▸ TASK BRIEF: This exercise calls for an exact copy of the listing below.

▸ DATA PROVIDED:
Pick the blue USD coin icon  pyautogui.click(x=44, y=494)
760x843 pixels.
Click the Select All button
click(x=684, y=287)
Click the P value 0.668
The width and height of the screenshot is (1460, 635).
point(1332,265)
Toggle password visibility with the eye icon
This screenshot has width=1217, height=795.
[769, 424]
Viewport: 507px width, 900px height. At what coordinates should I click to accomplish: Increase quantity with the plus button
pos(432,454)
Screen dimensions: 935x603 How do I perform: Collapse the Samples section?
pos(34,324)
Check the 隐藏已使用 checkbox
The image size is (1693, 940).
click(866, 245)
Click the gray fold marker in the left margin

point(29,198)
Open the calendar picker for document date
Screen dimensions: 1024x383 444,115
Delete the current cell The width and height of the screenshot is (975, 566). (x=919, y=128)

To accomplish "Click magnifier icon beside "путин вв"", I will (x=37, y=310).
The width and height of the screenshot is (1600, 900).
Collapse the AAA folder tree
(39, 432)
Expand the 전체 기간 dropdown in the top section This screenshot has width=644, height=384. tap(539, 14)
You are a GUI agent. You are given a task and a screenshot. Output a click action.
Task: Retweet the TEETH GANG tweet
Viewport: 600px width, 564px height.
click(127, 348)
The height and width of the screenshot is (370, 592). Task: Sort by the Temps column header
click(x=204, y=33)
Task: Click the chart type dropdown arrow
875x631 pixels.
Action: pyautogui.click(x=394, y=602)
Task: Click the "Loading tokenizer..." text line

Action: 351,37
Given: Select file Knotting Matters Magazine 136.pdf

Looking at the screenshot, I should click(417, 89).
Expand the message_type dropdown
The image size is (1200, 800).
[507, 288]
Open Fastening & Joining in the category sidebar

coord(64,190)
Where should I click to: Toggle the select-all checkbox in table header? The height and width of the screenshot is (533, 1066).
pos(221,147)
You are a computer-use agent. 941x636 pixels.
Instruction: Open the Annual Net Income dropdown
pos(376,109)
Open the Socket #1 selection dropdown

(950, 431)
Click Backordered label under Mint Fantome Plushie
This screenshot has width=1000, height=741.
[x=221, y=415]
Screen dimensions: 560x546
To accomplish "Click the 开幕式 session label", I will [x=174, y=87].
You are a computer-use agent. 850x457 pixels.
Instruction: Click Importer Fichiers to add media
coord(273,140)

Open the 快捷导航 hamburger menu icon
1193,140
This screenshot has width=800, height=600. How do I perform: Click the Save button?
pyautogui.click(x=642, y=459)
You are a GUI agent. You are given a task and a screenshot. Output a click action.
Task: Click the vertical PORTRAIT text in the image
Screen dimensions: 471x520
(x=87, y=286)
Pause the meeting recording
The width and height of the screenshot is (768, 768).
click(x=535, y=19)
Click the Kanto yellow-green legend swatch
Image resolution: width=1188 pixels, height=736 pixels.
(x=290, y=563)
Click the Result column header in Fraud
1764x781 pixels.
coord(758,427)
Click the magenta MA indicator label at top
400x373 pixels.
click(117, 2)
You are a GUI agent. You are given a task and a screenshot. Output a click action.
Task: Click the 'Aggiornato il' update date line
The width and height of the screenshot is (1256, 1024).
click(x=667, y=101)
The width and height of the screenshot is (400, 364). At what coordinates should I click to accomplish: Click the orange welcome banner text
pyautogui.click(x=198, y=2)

▸ EXERCISE SOLUTION:
Pick the blue USD coin icon  pyautogui.click(x=44, y=494)
760x843 pixels.
Click the Select All button
click(x=684, y=287)
Click the P value 0.668
The width and height of the screenshot is (1460, 635).
point(1332,265)
Toggle password visibility with the eye icon
This screenshot has width=1217, height=795.
[769, 424]
Viewport: 507px width, 900px height. At what coordinates should I click to accomplish: Increase quantity with the plus button
pos(432,454)
Screen dimensions: 935x603 How do I perform: Collapse the Samples section?
pos(34,324)
Check the 隐藏已使用 checkbox
The image size is (1693, 940).
click(866, 245)
Click the gray fold marker in the left margin

point(29,198)
Open the calendar picker for document date
Screen dimensions: 1024x383 444,115
Delete the current cell The width and height of the screenshot is (975, 566). (x=919, y=128)

To accomplish "Click magnifier icon beside "путин вв"", I will (x=37, y=310).
The width and height of the screenshot is (1600, 900).
Collapse the AAA folder tree
(39, 432)
Expand the 전체 기간 dropdown in the top section This screenshot has width=644, height=384. tap(539, 14)
You are a GUI agent. You are given a task and a screenshot. Output a click action.
Task: Retweet the TEETH GANG tweet
Viewport: 600px width, 564px height.
click(127, 348)
The height and width of the screenshot is (370, 592). Task: Sort by the Temps column header
click(x=204, y=33)
Task: Click the chart type dropdown arrow
875x631 pixels.
Action: pyautogui.click(x=394, y=602)
Task: Click the "Loading tokenizer..." text line

Action: 351,37
Given: Select file Knotting Matters Magazine 136.pdf

Looking at the screenshot, I should click(417, 89).
Expand the message_type dropdown
The image size is (1200, 800).
[507, 288]
Open Fastening & Joining in the category sidebar

coord(64,190)
Where should I click to: Toggle the select-all checkbox in table header? The height and width of the screenshot is (533, 1066).
pos(221,147)
You are a computer-use agent. 941x636 pixels.
Instruction: Open the Annual Net Income dropdown
pos(376,109)
Open the Socket #1 selection dropdown

(950, 431)
Click Backordered label under Mint Fantome Plushie
This screenshot has width=1000, height=741.
[x=221, y=415]
Screen dimensions: 560x546
To accomplish "Click the 开幕式 session label", I will [x=174, y=87].
You are a computer-use agent. 850x457 pixels.
Instruction: Click Importer Fichiers to add media
coord(273,140)

Open the 快捷导航 hamburger menu icon
1193,140
This screenshot has width=800, height=600. How do I perform: Click the Save button?
pyautogui.click(x=642, y=459)
You are a GUI agent. You are given a task and a screenshot. Output a click action.
Task: Click the vertical PORTRAIT text in the image
Screen dimensions: 471x520
(x=87, y=286)
Pause the meeting recording
The width and height of the screenshot is (768, 768).
click(x=535, y=19)
Click the Kanto yellow-green legend swatch
Image resolution: width=1188 pixels, height=736 pixels.
(x=290, y=563)
Click the Result column header in Fraud
1764x781 pixels.
coord(758,427)
Click the magenta MA indicator label at top
400x373 pixels.
click(117, 2)
You are a GUI agent. You are given a task and a screenshot. Output a click action.
Task: Click the 'Aggiornato il' update date line
The width and height of the screenshot is (1256, 1024).
click(x=667, y=101)
The width and height of the screenshot is (400, 364). At what coordinates should I click to accomplish: Click the orange welcome banner text
pyautogui.click(x=198, y=2)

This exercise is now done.